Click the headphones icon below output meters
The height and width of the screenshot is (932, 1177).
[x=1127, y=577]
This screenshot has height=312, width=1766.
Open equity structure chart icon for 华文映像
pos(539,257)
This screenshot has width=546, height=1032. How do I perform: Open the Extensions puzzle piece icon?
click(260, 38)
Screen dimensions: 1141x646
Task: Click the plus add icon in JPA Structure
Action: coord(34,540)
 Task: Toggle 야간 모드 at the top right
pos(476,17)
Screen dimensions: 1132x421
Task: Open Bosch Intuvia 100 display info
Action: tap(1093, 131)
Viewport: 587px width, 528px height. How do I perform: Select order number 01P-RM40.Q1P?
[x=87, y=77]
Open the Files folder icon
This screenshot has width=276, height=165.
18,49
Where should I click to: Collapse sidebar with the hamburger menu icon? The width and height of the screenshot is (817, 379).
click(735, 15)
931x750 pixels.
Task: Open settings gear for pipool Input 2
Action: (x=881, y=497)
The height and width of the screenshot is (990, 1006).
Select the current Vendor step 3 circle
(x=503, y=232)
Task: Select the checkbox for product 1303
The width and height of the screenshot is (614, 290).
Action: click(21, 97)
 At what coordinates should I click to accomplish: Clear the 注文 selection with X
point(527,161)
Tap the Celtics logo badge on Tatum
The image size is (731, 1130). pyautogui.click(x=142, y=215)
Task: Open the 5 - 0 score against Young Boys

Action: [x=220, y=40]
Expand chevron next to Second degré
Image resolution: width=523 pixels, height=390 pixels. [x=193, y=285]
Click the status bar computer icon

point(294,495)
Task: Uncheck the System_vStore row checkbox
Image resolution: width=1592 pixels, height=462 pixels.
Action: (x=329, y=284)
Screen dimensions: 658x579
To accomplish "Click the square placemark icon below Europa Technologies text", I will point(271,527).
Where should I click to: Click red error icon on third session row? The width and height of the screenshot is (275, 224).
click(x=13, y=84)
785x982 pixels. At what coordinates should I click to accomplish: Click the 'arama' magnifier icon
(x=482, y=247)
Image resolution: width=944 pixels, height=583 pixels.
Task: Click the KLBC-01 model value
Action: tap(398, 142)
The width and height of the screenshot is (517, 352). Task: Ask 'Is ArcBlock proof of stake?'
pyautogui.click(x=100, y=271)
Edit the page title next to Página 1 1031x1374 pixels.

TASK DESCRIPTION:
Exactly as written, set down all of the material.

THE COMPLETED TASK:
Click the headphones icon below output meters
The height and width of the screenshot is (932, 1177).
[x=1127, y=577]
This screenshot has height=312, width=1766.
Open equity structure chart icon for 华文映像
pos(539,257)
This screenshot has width=546, height=1032. How do I perform: Open the Extensions puzzle piece icon?
click(260, 38)
Screen dimensions: 1141x646
Task: Click the plus add icon in JPA Structure
Action: coord(34,540)
 Task: Toggle 야간 모드 at the top right
pos(476,17)
Screen dimensions: 1132x421
Task: Open Bosch Intuvia 100 display info
Action: tap(1093, 131)
Viewport: 587px width, 528px height. How do I perform: Select order number 01P-RM40.Q1P?
[x=87, y=77]
Open the Files folder icon
This screenshot has width=276, height=165.
18,49
Where should I click to: Collapse sidebar with the hamburger menu icon? The width and height of the screenshot is (817, 379).
click(735, 15)
931x750 pixels.
Task: Open settings gear for pipool Input 2
Action: (x=881, y=497)
The height and width of the screenshot is (990, 1006).
Select the current Vendor step 3 circle
(x=503, y=232)
Task: Select the checkbox for product 1303
The width and height of the screenshot is (614, 290).
Action: click(21, 97)
 At what coordinates should I click to accomplish: Clear the 注文 selection with X
point(527,161)
Tap the Celtics logo badge on Tatum
The image size is (731, 1130). pyautogui.click(x=142, y=215)
Task: Open the 5 - 0 score against Young Boys

Action: [x=220, y=40]
Expand chevron next to Second degré
Image resolution: width=523 pixels, height=390 pixels. [x=193, y=285]
Click the status bar computer icon

point(294,495)
Task: Uncheck the System_vStore row checkbox
Image resolution: width=1592 pixels, height=462 pixels.
Action: (x=329, y=284)
Screen dimensions: 658x579
To accomplish "Click the square placemark icon below Europa Technologies text", I will point(271,527).
Where should I click to: Click red error icon on third session row? The width and height of the screenshot is (275, 224).
click(x=13, y=84)
785x982 pixels. At what coordinates should I click to accomplish: Click the 'arama' magnifier icon
(x=482, y=247)
Image resolution: width=944 pixels, height=583 pixels.
Task: Click the KLBC-01 model value
Action: tap(398, 142)
The width and height of the screenshot is (517, 352). Task: Ask 'Is ArcBlock proof of stake?'
pyautogui.click(x=100, y=271)
Edit the page title next to Página 1 1031x1374 pixels.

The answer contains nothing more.